If the problem is time dependent, we additionally need a time loop. An example for that is given in `exercise1pcmain.cc`:

```c++
// get some time loop parameters
using Scalar = GetPropType<TypeTag, Properties::Scalar>;
auto tEnd = getParam<Scalar>("TimeLoop.TEnd");
auto dt = getParam<Scalar>("TimeLoop.DtInitial");
auto maxDt = getParam<Scalar>("TimeLoop.MaxTimeStepSize");

// instantiate time loop
auto timeLoop = std::make_shared<CheckPointTimeLoop<Scalar>>(0.0, dt, tEnd);
timeLoop->setMaxTimeStepSize(maxDt);

// the assembler with time loop for instationary problem
using Assembler = FVAssembler<TypeTag, DiffMethod::numeric>;
auto assembler = std::make_shared<Assembler>(problem, fvGridGeometry, gridVariables, timeLoop);

// the linear solver
using LinearSolver = ILU0BiCGSTABBackend;
auto linearSolver = std::make_shared<LinearSolver>();

// the non-linear solver
using NewtonSolver = Dumux::NewtonSolver<Assembler, LinearSolver>;
NewtonSolver nonLinearSolver(assembler, linearSolver);

// set some check points for the time loop
timeLoop->setPeriodicCheckPoint(tEnd/10.0);

// time loop
timeLoop->start(); do
{
    // set previous solution for storage evaluations
    assembler->setPreviousSolution(xOld);

    // linearize & solve
    nonLinearSolver.solve(x, *timeLoop);

    // make the new solution the old solution
    xOld = x;
    gridVariables->advanceTimeStep();

    // advance to the time loop to the next step
    timeLoop->advanceTimeStep();

    // write vtk output
    if (timeLoop->isCheckPoint())
        vtkWriter.write(timeLoop->time());

    // report statistics of this time step
    timeLoop->reportTimeStep();

    // set new dt as suggested by the newton solver
    timeLoop->setTimeStepSize(nonLinearSolver.suggestTimeStepSize(timeLoop->timeStepSize()));

} while (!timeLoop->finished());

timeLoop->finalize(leafGridView.comm());
```

<br><br><br>
### Task 2: Compiling and running an executable
<hr>

* Change to the build-directory

```bash
cd ../../build-cmake/exercises/exercise-mainfile
```

* Compile all three executables `exercise_mainfile_a` and `exercise_mainfile_b` and `exercise_mainfile_c`

```bash
make exercise_mainfile_a exercise_mainfile_b exercise_mainfile_c
```

* Execute the three problems and inspect the result

```bash
./exercise_mainfile_a
./exercise_mainfile_b
./exercise_mainfile_c
```

* You can look at the results (e.g. for the first example) with paraview:

```bash
paraview 1p_incompressible_stationary.pvd
```

<br><br><br>
### Task 3: Analytical differentiation
<hr>

In the input file `exercise_1p_a.input`, you will see that there is a variable `BaseEpsilon`.
This defines the base for the epsilon used in the numeric differentiation.
If that value is too small, you will see that the solution of the numeric differentiation is not correct.
Change that value to $`1 \cdot 10^{-15}`$ and have a look at the solution.
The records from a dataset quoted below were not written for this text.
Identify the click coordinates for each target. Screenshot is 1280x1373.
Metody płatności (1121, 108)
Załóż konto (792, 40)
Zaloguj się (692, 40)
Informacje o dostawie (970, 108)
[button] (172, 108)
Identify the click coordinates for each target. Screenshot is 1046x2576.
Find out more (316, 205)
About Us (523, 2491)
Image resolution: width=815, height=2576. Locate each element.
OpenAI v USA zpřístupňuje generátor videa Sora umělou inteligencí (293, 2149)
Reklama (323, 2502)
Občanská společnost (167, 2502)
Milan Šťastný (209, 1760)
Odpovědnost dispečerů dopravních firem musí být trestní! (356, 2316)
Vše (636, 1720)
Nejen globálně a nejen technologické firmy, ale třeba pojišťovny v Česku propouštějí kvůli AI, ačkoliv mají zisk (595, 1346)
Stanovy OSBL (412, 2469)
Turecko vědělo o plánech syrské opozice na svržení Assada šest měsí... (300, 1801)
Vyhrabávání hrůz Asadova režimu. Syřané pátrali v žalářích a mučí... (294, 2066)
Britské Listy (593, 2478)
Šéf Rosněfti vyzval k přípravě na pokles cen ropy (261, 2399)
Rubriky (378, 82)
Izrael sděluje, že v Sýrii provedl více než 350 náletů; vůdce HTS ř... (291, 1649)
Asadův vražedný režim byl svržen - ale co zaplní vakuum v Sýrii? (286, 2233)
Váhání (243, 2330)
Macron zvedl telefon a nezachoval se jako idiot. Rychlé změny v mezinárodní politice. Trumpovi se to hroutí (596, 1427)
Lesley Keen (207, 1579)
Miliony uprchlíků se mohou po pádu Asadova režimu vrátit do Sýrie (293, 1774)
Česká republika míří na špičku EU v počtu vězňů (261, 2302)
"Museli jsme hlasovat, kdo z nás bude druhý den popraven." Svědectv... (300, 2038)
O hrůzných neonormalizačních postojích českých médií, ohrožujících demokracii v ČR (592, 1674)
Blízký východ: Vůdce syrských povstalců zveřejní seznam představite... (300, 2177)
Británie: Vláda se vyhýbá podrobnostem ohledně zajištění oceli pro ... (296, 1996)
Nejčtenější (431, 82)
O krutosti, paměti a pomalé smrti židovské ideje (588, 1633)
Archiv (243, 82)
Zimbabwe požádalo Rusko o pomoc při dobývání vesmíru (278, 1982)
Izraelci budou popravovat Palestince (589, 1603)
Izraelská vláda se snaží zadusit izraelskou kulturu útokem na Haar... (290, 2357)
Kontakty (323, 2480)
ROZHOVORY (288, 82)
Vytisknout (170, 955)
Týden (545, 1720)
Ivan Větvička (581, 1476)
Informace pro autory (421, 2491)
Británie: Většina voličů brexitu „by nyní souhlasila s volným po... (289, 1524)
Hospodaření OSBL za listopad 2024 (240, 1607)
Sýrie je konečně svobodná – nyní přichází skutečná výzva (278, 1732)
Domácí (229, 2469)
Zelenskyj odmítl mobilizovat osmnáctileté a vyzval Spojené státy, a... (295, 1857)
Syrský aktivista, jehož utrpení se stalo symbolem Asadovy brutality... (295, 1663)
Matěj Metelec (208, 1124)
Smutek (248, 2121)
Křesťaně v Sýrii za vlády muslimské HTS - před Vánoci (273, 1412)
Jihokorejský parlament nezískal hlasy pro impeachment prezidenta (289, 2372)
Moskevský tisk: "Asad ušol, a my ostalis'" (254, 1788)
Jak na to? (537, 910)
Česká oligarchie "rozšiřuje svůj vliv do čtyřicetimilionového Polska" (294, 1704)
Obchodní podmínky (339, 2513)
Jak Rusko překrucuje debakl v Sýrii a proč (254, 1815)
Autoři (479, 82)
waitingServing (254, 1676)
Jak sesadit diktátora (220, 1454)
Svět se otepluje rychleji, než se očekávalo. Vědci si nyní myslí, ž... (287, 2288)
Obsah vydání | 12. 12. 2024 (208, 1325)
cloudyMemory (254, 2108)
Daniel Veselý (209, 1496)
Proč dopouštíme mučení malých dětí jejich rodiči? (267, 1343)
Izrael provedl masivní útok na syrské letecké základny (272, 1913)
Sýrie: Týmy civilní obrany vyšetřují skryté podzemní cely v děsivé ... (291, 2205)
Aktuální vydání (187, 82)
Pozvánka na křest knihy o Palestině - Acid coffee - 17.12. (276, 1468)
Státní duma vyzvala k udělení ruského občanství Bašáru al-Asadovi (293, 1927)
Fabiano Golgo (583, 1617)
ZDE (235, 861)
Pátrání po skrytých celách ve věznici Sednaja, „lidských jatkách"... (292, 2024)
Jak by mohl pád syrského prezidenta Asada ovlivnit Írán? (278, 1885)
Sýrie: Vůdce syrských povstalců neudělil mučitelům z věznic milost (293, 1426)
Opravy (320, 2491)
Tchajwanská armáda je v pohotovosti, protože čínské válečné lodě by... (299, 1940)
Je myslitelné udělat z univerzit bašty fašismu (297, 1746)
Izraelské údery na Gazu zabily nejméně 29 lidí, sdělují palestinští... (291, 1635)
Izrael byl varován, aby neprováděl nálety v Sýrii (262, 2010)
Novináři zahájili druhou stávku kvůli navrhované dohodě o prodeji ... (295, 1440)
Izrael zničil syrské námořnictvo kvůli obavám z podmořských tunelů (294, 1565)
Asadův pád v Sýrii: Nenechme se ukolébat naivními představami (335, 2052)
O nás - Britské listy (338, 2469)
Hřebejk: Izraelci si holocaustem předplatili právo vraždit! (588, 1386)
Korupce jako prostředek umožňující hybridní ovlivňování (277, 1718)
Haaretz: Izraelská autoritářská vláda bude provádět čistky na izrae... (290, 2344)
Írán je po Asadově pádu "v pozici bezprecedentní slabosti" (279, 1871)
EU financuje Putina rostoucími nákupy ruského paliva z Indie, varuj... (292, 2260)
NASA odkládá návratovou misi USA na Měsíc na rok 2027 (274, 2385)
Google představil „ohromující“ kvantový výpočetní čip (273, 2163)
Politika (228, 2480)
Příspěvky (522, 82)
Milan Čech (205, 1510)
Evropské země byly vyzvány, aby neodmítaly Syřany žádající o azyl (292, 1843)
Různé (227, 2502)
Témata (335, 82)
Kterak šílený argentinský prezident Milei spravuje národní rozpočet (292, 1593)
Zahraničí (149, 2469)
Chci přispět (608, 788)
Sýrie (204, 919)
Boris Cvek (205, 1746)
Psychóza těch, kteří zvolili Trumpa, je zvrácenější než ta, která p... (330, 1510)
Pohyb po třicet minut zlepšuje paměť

For the incompressible one phase problem, it is also possible to have an analytic solution method.
In this case, the epsilon does not play a role anymore, since the derivatives are calculated analytically.
To implement that, follow the tips in the `exercise1pamain.cc` and the `properties.hh` marked by:

```c++
// TODO: dumux-course-task 3
```
For the analytic solution of your immiscible problem, you need analytic solutions for the derivatives of the jacobian.
For that, we have a special local residual, the `OnePIncompressibleLocalResidual` which provides that.
You just need to include `incompressiblelocalresidual.hh` in your `properties.hh`
and use that instead of the `immisciblelocalresidual.hh` which is used as a default for all immiscible models.

Additionally, you need to set the differentiation method in the main file `exercise1pamain.cc` to analytic.